Tokenization in the data security world is the process of moving sensitive data from a company network to a separate location or sever, and replacing and referencing that data on the company server with a unique token.
If hackers attempt to access sensitive information like credit card numbers from a server, they'll instead encounter the token which prevents them from finding the original data without a specific encryption key or knowledge of the tokenization system.
For example, say a merchant acquires a credit card number by swiping a customer's card with a card reader. If the merchant has implemented tokenization, this card number information is immediately replaced in the merchant's database by a token number while the actual card number is sent and stored (in encrypted form) at a different location, along with the reference from the token.

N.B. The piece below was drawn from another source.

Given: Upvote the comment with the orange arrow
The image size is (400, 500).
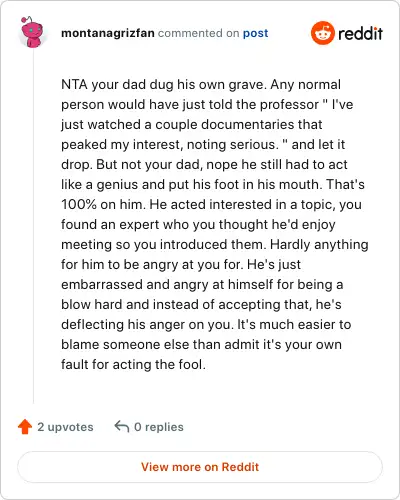Looking at the screenshot, I should click(25, 427).
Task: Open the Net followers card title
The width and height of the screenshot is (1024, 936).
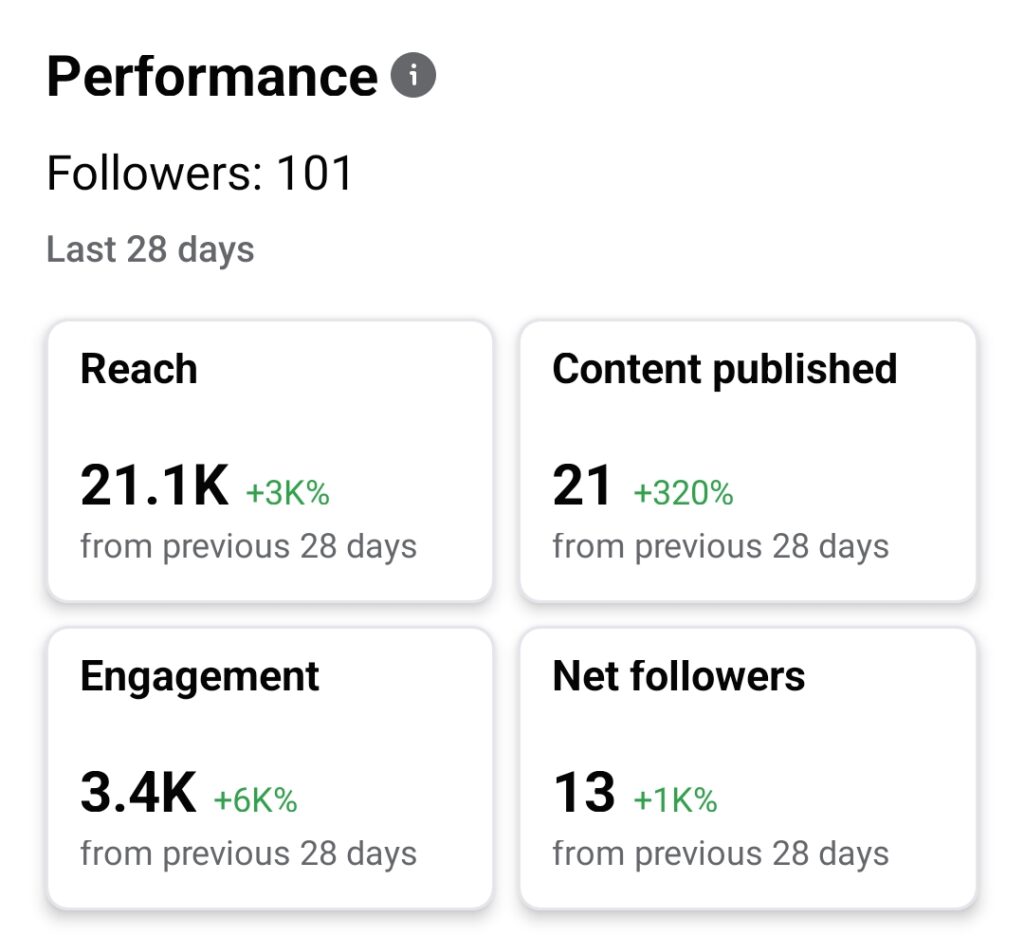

Because the actual card number is never stored in the merchant's front-end system, hackers have a much more difficult time stealing it. Customers can therefore be assured that it is safe to let that merchant use their card information because the actual credit card numbers are not stored in an easily accessible location.
All organizations that capture credit card data are required by the PCI DSS government regulations to secure and protect this data. Originally, this presented a challenge to the payment industry until Shift4 Corporation presented tokenization solutions at an industry Security Summit in 1995. The adoption of tokenization became a popular solution to meet the PCI DSS compliance regulations.
Other industries are beginning to adopt tokenization to protect confidential information such as banking transactions, medical records, criminal records, vehicle driver information, loan applications, stock trading and voter registration.
Finding the most efficient way to implement tokenization is challenging, but the growing threat of cyber attack and the expense of data breach have motivated IT shops to research options in earnest.
A variety of third-party software solutions, such as Linoma Software's Crypto Complete, deliver tokenization tools as well as additional options for managing encryption keys, audit logs, message alerts; storing tokenized data; automatically assigning token identifiers; and providing a central management platform for the entire tokenization process.
When a greedy hacker in anticipation of scoring a cache of customer credit card data finds instead a series of tokens, companies win another battle in the war against cyber thieves.